── Data under study

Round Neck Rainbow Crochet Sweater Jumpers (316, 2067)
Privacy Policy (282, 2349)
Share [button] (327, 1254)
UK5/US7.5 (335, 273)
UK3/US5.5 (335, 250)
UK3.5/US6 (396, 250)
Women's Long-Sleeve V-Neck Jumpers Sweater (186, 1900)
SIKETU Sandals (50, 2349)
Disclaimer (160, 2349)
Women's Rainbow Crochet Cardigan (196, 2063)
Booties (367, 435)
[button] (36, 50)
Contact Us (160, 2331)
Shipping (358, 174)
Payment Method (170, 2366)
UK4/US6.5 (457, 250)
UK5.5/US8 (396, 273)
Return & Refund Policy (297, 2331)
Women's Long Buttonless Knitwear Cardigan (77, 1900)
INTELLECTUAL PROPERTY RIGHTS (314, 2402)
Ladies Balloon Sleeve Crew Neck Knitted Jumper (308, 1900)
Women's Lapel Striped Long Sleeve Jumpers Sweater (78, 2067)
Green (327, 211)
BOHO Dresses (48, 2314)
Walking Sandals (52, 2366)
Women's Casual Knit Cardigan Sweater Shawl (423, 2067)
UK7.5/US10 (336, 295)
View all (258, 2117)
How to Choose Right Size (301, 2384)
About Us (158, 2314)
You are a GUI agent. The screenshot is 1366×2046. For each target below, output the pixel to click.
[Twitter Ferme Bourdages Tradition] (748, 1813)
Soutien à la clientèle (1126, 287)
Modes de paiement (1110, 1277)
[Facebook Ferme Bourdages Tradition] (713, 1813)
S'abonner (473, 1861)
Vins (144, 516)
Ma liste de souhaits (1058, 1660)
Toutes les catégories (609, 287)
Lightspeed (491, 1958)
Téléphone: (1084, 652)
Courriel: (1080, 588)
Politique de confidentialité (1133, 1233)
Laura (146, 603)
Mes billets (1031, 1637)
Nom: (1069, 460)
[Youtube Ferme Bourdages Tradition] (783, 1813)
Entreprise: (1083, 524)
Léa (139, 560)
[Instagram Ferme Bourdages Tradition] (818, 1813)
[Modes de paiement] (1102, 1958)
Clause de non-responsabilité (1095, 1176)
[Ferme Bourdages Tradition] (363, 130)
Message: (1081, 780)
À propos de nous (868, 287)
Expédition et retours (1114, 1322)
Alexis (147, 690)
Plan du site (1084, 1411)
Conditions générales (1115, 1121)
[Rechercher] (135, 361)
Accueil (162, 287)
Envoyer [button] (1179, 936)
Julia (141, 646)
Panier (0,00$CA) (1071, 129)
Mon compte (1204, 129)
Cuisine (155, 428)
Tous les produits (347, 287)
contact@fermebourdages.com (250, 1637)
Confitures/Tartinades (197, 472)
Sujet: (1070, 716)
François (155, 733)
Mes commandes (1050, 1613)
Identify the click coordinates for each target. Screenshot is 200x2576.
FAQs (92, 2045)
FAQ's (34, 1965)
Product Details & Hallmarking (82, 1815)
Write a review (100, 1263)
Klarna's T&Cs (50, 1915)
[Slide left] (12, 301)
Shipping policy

────

■ Work instruction ■
Each line in which the string "Sweater" is found must be copied from the data.

■ Written solution ■
Round Neck Rainbow Crochet Sweater Jumpers (316, 2067)
Women's Long-Sleeve V-Neck Jumpers Sweater (186, 1900)
Women's Lapel Striped Long Sleeve Jumpers Sweater (78, 2067)
Women's Casual Knit Cardigan Sweater Shawl (423, 2067)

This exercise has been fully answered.